Details
-
Type: Bug
-
Status: Done/Fixed
-
Priority: Minor
-
Resolution: Fixed/Completed
-
Affects Version/s: 4.6.4
-
Fix Version/s: None
-
Component/s: None
-
Labels:None
-
Documentation Required?:None
-
Funding Source:Needs Funding
Description
Summary
When an anonymous user accesses a standalone profile in edit mode, the profile is blank. Filling in fields and pressing 'Save' creates a new Contact record.
Steps to recreate
- Create a new profile (standalone form) with the 'First name' and 'Last name' fields
- Visit the profile in edit mode as an anonymous user (eg: civicrm/profile/edit?reset=1&gid=x)
- Complete the fields and save
- Log in to CiviCRM and search for the name just entered: you'll find a new contact record has been created for them
Why is this a problem
The CMS permission for using profiles in edit mode needs to be enabled when using checksums to update profiles. This is because the checksum sets the 'Contact ID' in Civi, but does not log people into the CMS.

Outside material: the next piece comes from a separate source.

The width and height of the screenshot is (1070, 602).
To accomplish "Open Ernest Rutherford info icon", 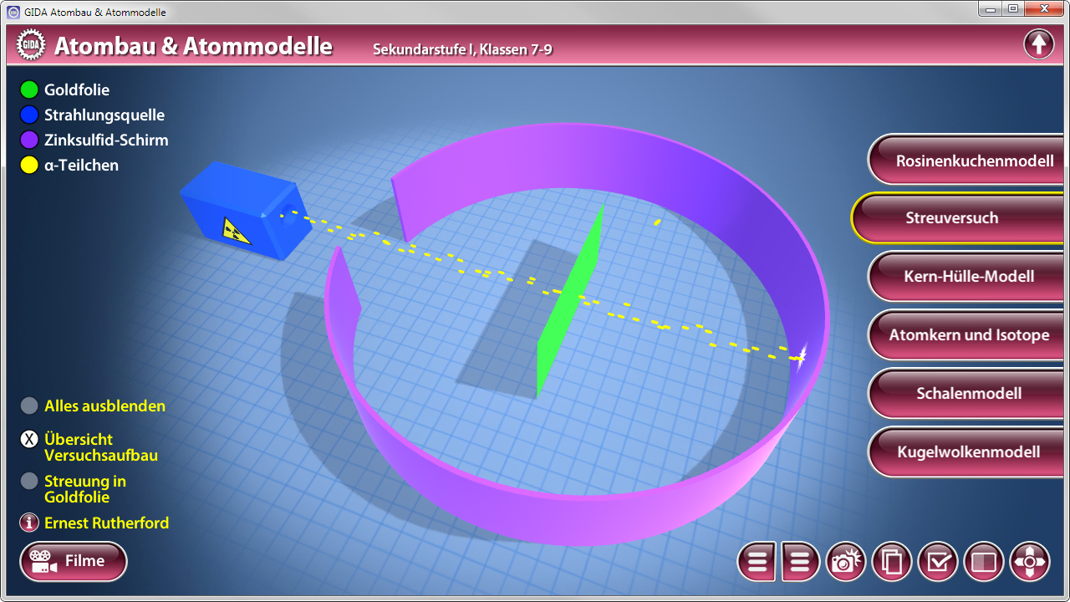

However, a bot or just a random user could stumble upon a profile edit form and complete it to add a new contact record to the database.
Proposed solution
If a user without a contact ID tries to access a profile in edit mode, they should receive an error message. By definition, edit mode should only ever 'edit' a current contact, never create a new one.